ボーイング社の対応も予防処置の観点から注目に値する。同社はバッテリーの耐熱性を高め、排煙機能付きの容器に収めるという改良を実施した。これにより、仮に煙が発生しても機内に充満しない仕組みを構築したのである。この事例は、原因が特定できない状況でも、予測されるリスクに対して適切な予防処置を講じることの重要性を示している。
日本航空も同様の対応を進め、6月の運航再開を目指して試験飛行の準備を進めることとなった。

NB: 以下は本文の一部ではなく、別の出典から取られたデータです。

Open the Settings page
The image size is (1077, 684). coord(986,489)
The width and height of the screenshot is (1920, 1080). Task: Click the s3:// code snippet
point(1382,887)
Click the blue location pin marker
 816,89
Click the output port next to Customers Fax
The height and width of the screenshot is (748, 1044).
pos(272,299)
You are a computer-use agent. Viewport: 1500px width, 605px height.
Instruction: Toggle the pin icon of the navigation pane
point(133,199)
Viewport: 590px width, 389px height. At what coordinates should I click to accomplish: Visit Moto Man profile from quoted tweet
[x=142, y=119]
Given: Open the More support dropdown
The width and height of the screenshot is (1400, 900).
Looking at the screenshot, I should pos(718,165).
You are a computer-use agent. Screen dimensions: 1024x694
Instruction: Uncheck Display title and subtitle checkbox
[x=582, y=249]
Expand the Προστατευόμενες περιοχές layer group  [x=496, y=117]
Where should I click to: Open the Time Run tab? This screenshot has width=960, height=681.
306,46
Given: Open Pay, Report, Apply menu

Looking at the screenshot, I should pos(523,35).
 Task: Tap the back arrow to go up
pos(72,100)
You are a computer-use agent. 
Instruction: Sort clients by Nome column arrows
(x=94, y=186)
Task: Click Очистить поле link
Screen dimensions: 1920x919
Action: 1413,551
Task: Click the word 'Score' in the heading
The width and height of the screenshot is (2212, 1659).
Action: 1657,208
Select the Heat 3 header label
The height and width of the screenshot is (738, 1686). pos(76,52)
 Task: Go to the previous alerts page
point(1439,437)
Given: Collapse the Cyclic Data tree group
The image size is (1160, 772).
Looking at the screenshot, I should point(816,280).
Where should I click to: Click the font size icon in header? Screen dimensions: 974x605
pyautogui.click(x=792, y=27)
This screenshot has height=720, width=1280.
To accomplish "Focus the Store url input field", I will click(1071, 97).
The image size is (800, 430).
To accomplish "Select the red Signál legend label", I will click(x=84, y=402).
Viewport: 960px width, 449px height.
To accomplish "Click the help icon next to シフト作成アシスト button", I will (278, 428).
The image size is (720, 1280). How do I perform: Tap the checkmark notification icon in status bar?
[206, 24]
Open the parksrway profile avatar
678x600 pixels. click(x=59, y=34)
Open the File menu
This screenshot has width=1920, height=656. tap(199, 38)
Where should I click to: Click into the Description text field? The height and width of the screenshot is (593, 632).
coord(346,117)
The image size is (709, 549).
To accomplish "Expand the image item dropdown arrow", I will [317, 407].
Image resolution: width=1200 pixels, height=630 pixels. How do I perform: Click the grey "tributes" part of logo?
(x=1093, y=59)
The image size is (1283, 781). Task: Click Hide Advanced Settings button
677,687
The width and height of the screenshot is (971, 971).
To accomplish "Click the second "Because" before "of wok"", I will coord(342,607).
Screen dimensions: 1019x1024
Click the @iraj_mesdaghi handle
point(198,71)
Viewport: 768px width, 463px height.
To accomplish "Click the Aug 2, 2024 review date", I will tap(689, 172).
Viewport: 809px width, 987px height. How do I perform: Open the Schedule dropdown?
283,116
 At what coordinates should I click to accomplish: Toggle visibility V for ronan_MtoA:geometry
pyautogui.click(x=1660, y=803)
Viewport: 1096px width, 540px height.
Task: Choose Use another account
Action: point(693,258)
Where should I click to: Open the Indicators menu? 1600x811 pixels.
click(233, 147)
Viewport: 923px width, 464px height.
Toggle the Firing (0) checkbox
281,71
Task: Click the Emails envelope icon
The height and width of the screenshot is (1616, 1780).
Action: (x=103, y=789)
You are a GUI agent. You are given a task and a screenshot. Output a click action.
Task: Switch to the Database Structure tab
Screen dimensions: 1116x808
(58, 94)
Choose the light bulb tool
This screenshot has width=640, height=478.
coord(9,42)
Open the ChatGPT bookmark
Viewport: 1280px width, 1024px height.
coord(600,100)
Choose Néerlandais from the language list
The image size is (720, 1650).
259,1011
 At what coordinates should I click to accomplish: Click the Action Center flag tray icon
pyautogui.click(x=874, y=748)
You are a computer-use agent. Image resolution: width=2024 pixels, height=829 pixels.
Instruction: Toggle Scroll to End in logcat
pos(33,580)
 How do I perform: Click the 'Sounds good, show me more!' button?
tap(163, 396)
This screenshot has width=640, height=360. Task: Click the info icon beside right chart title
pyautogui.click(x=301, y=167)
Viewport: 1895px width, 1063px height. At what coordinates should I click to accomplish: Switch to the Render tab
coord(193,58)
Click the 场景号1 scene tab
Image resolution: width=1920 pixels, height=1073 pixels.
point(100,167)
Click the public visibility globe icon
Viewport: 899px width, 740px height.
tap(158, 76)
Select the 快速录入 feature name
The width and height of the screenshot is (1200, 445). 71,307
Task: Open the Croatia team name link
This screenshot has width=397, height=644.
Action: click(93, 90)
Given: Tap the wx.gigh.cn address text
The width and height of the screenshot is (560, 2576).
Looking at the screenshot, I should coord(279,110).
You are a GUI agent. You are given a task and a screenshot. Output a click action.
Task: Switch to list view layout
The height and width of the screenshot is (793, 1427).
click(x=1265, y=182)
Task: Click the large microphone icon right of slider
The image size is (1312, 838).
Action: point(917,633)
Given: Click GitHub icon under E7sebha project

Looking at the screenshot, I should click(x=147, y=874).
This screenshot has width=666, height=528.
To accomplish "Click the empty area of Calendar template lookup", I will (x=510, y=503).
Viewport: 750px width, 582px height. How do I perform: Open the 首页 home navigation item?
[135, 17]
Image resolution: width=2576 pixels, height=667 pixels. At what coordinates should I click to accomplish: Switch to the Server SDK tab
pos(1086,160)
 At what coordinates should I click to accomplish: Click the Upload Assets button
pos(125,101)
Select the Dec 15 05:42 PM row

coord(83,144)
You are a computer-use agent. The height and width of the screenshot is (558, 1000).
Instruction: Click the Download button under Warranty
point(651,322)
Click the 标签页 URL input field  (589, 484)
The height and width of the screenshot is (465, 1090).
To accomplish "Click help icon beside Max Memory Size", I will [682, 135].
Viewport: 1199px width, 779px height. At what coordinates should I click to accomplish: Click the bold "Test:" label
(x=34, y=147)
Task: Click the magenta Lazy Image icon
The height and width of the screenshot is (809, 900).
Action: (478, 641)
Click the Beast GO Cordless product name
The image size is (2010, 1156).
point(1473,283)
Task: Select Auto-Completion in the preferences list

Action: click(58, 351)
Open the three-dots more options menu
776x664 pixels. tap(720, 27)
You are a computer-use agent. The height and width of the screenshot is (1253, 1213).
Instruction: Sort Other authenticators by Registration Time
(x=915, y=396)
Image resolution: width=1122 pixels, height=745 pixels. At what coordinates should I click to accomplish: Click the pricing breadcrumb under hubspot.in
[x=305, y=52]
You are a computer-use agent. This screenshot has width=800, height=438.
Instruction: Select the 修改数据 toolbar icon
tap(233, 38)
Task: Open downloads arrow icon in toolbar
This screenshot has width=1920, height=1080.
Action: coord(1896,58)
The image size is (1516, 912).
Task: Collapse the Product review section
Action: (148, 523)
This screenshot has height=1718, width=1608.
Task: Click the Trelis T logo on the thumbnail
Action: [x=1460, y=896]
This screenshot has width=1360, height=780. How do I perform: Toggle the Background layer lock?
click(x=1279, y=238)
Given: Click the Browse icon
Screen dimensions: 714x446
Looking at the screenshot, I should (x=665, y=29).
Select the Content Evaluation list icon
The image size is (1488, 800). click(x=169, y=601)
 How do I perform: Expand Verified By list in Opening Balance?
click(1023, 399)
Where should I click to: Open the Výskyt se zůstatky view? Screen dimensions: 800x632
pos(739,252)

9.14 是正処置の考え方と実施における重要ポイント
是正処置を実施する際には、個人的なものや製品単独の対応に留まってはならない。そのような限定的な対応では、問題が再発する可能性が高くなってしまう。重要なのは、組織のノウハウとしてシステムに組み込み、再発防止を図ることである。
例えば、ある担当者が深く理解して確実に実施するという対応は、その時点では再発防止として機能するかもしれない。しかし、その担当者が異動したり、別の要員に交代したりした場合、再発のリスクが高まってしまう。
同様に、ある製品で発生した問題を会議で発表し、水平展開を図って再発防止としても、時間の経過とともに効果が薄れ、再発する可能性がある。こうした一時的な対応ではなく、再発を防止するためのチェック機能を仕組み(システム)として確立することが重要である。また、ノウハウをデータベース化して組織全体で活用できるようにすることも有効な方策である。
是正処置と予防処置は、「どの視点から見るか」によって、その性質が変わることがある。例えば、ある人が犯した誤りに対する対策は、その本人にとっては是正処置となるが、その情報を活用する他の人にとっては予防処置として機能する。このように、個人レベルと組織レベルで異なる意味を持つことを理解しておく必要がある。
最も重要なのは、顧客苦情、不適合、ミス、ロスなどを未然に防ぐための仕組み(システム)を確実に構築することである。これらを組織の品質システムに組み込むことで、持続的な改善が可能となる。
9.15 是正処置における教育訓練の位置づけ
よく見られる対応として「このような事故が二度と起きないよう、安全管理を徹底させます」という宣言がある。しかし、このような周知徹底や教育訓練だけでは、本質的な是正処置とはならない。より適切なアプローチは「こういうことがないようなシステムに直して、再発防止を徹底していきます」という方針である。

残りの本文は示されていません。